TASK DETAILS -> Each entry below needs to be retyped exactly as given.
*** GIVEN DATA ***
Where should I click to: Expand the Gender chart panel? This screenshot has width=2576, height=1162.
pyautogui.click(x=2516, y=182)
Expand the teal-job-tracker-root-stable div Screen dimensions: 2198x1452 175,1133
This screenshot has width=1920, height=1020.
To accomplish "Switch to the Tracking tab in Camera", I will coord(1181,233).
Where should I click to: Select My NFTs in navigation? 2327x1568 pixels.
*** End of GIVEN DATA ***
EXERCISE OUTPUT ->
Where should I click to: Expand the Gender chart panel? This screenshot has width=2576, height=1162.
pyautogui.click(x=2516, y=182)
Expand the teal-job-tracker-root-stable div Screen dimensions: 2198x1452 175,1133
This screenshot has width=1920, height=1020.
To accomplish "Switch to the Tracking tab in Camera", I will coord(1181,233).
Where should I click to: Select My NFTs in navigation? 2327x1568 pixels.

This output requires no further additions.